#### [TASK GOAL]
All lines from the one bearing "Open Spotify from the Windows taskbar" through the end of the data below must be printed exactly as they stand, with pictures removed.

::::

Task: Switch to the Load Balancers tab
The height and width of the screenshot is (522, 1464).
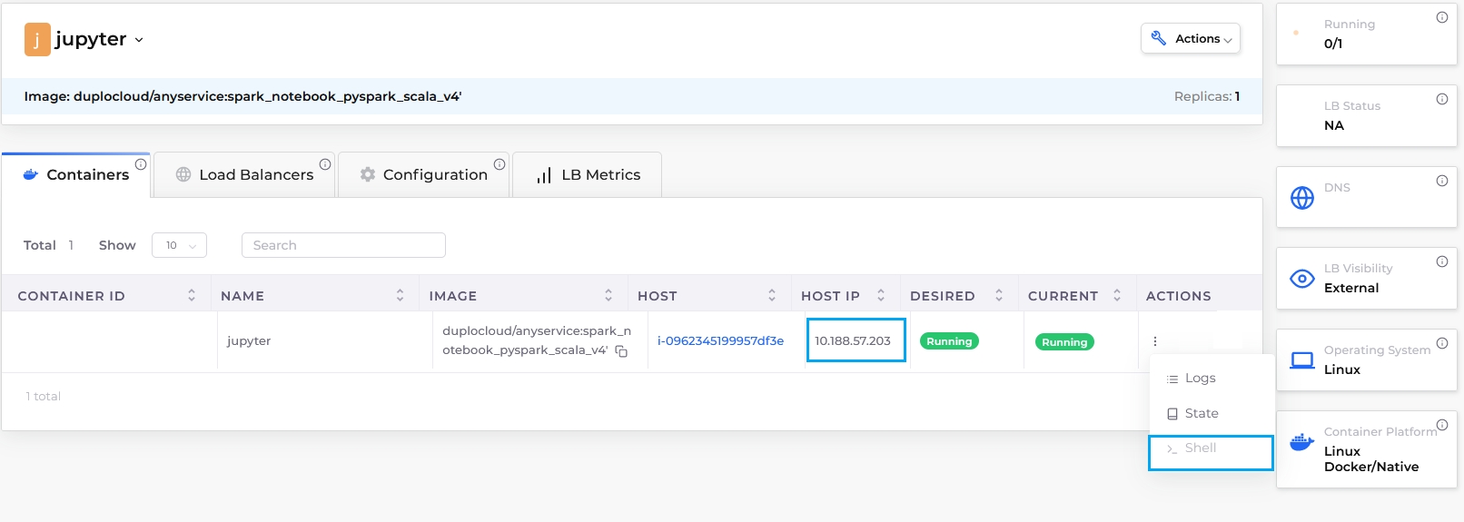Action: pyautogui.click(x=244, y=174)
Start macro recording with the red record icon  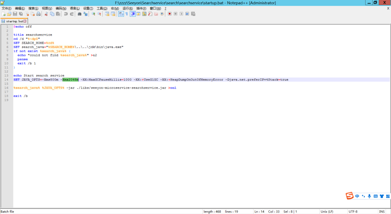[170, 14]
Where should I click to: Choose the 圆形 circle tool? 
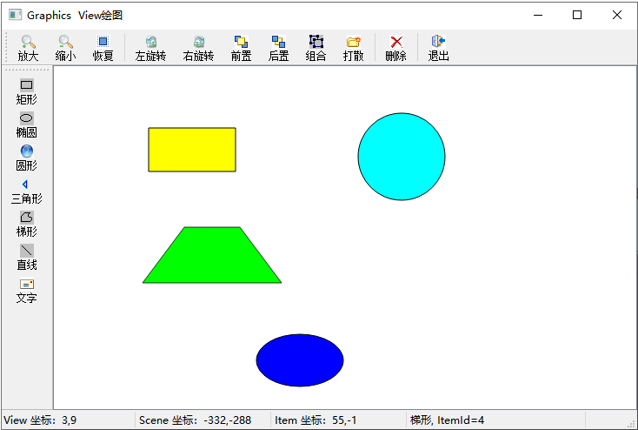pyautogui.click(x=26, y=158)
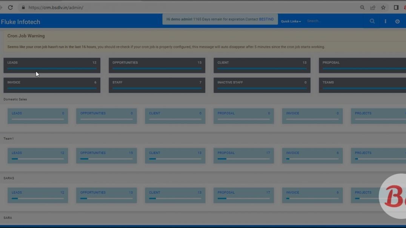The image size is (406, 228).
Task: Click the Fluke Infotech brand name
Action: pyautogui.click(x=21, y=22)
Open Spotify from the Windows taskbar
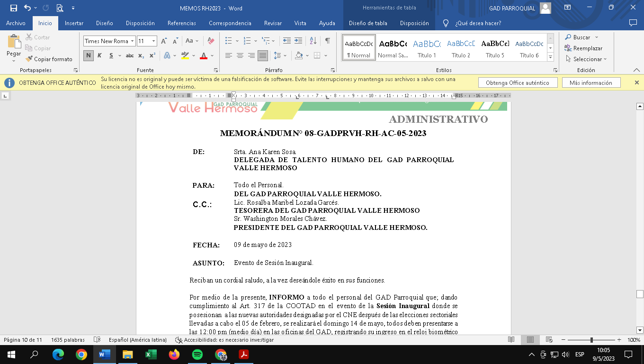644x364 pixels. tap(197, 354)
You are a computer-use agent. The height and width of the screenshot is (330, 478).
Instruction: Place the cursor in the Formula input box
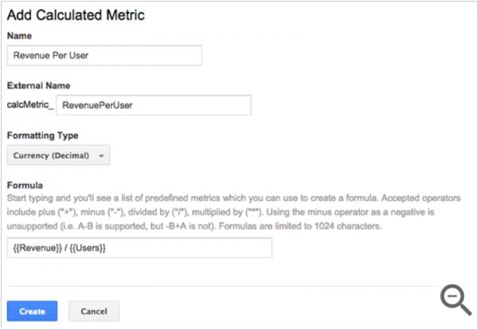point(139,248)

::::

#### [COMPLETED TASK]
Open Spotify from the Windows taskbar
644x364 pixels. tap(197, 354)
You are a computer-use agent. The height and width of the screenshot is (330, 478).
Instruction: Place the cursor in the Formula input box
point(139,248)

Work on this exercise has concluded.